Currently, "such surgical treatment is considered by almost all oncologists and surgeons to be the most appropriate management, and this is what is written in even the most recent textbooks," first author Dr. Paul Steinbok of the University of British Columbia, in Vancouver, said in a separate email.

The origin of the study dates to 1998, when Dr. Steinbok had a patient with a scalp mass, but it took 3 weeks to schedule the surgery.

"When I assessed the child before going into the operating room to do the surgery, I could not find any lump on the scalp. The mass had disappeared. The surgery was canceled," he recalled.

Soon after, he was sent another patient with a lesion at the back of the head, where surgery would be dangerous. That lump went away by itself as well. By 2003 he had collected four cases where the lesions had resolved without intervention.

But it took years to arrange a prospective study, and it was only done after Dr. Sandberg decided to adopt a similar approach and also reported success with not doing surgery.

Children from eight centers were enrolled in the new international study.

The largest lesion measured in the observation-only group was 40 mm across. Five were frontal, one was frontoparietal, one was frontotemporal, three were occipital, three were parietal, three were parieto-occipital and one was temporal.

There was a plan for rescue therapy - using any combination of surgery, chemotherapy and glucocorticoids - if the lesion was growing rapidly, if it was still getting bigger two months after enrollment, if it was not smaller after three months, or if it was causing unacceptable pain.

That strategy was designed to treat a lesion that might be more dangerous, such as a tumor.

In no case was rescue therapy needed.

"With observation only, these lesions get smaller and disappear. Furthermore, there is usually a defect in the skull bone underlying the mass on the scalp and with observation only the bony defect fills in completely or nearly completely," said Dr. Steinbok, a professor emeritus in UBC's department of surgery.

"The result is better than is achieved with surgical resection, which leaves a scar on the scalp and also often requires a cranioplasty to fill in the skull defect caused by the lesion itself and the bony resection by the surgeon," he said.

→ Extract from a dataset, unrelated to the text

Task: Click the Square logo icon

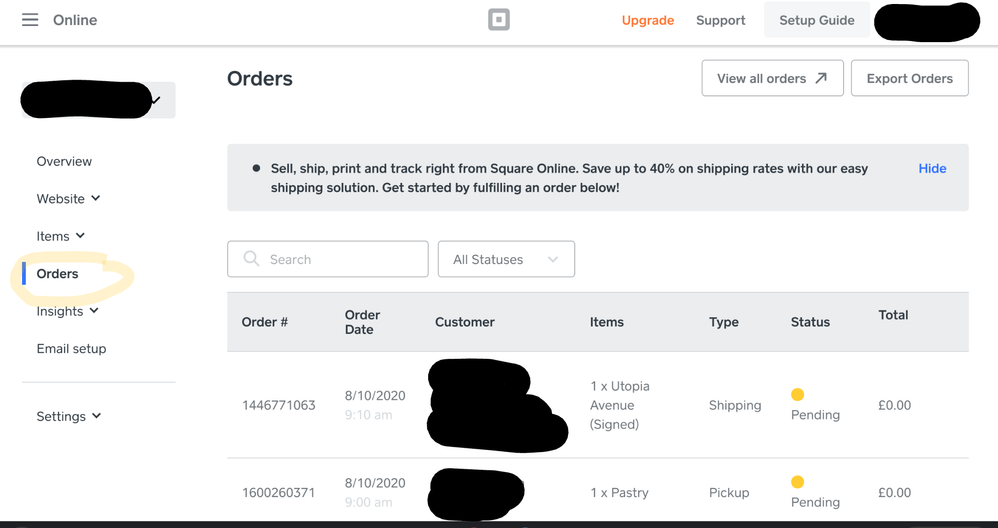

"Parents with a child diagnosed with a solitary LCH lesion of the cranial vault should accept that a recommendation by their doctor to observe only, without biopsy, is probably the most appropriate recommendation," he said, and "they should be prepared to question the need for surgery if that is the recommendation of the initial treating physician or, as sometimes occurs, the recommendation obtained as a second opinion."